Oleh karena itu sudah selayaknya kamu belajar untuk mengatasinya. Selain mengatasi secara fisik yang berarti kamu sudah harus memulai hidup sehat ketika masih muda dan berkonsultasi pada dokter ketika memang sudah mengidap penyakit ini, kamu juga harus siap secara mental bahwa hal ini bisa menyerang siapa saja. Kamu harus optimis bahwa kamu bisa sembuh dan kehidupan tidak hanya ditentukan oleh bisa tidaknya seseorang punya keturunan.

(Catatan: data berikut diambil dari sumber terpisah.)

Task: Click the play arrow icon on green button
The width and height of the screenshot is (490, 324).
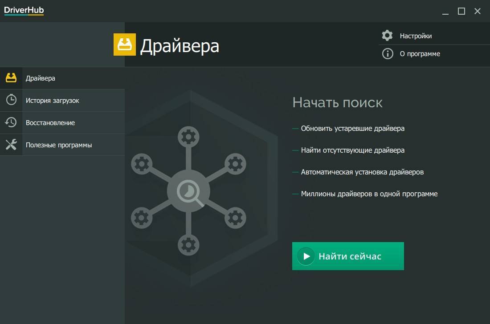Action: 306,256
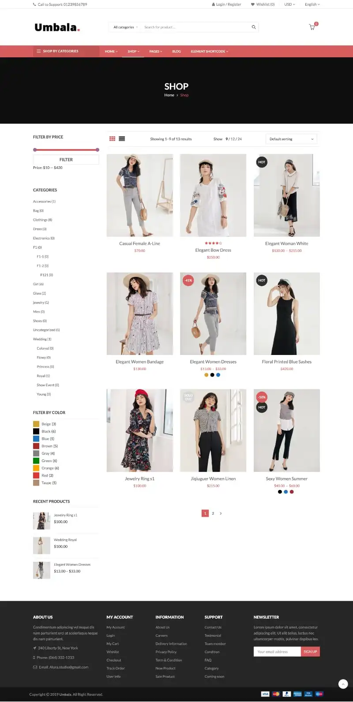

Ada juga orang selain istrimu yang mungkin tak bisa menerima hal ini. Mungkin sikap mertuamu akan berbeda dari sebelumnya

Dasar, menantu nggak berguna! via dconheels.com

Menjadi tumpuan harapan bagi orang-orang terdekat memang kadang menyulitkan. Ya, meski kadang menjadi sebuah semangat tersendiri. Seperti harapan mertua dan orangtuamu tentang calon cucunya. Ekspektasi dari mereka yang begitu tinggi hilang seketika, saat mereka tahu bahwa kamu tak bisa memberikan apa yang mereka harapkan. Bahkan, tidak menutup kemungkinan mereka bakal menghinamu sebagai pria tak berguna. Ada loh. Ya, meski ini relatif dan tentatif.

Tidak semua mertua seperti ini. Ada juga mertua yang cukup progresif dan menganggap hal ini adalah hal yang wajar terjadi mengingat saat ini hidup memang jadi jauh lebih tidak sehat dibandingkan era dia hidup dulu. Meskipun demikian, sudah seharusnya kamu juga terbuka masalah ini, biar bisa diatasi bersama. Biar kamu nggak gila.

Ini bukan sepenuhnya masalah takdir. Cobalah ingat bagaimana masa mudamu dulu, apakah ini semua karena kesalahanmu sendiri?

Gara-gara dulu, aku… 🙁 via huffingtonpost.com

Untuk mengembalikan kepercayaan orang-orang di sekitarmu yang kecewa padamu, cobalah untuk introspeksi diri. Masalah infertilitas ini ternyata terpengaruh dari masa lalu. Bagaimana pola dan gaya hidupmu semasa muda sedikit banyak menaruh andil pada kemandulanmu. Paling tidak, kamu bisa belajar dari masa lalu. Untuk kesembuhan, kamu bisa mengunjungi dokter atau ahli yang bergerak di bidang kemandulan.

Oleh karena itu, sudah semestinya kamu yang saat ini masih belum masuk ke jenjang pernikahan menaruh perhatian pada kesehatan alat reproduksimu. Banyak orang yang menyangka bahwa hal ini tidak perlu perhatian khusus, namun saat ini dengan banyaknya makan tidak sehat dan gaya hidup yang kurang baik, sudah sepantasnya semua cowok menaruh perhatian khusus pada hal ini. Mulai sekarang, ayo hidup sehat. Tinggalkan rokok, minuman keras, dan hal lainnya yang bisa menyebabkan kemandulan!

Berat memang bagi seorang pria untuk menghadapi masalah seperti ini. Perhatian bagi para cewek yang kelak akan menjadi istri. Cobalah untuk bisa menerima kekurangan suamimu yang seperti ini. Ini sama sekali bukan keinginan semua cowok, tapi kalau takdir sudah berkata seperti itu, mau bagaimana?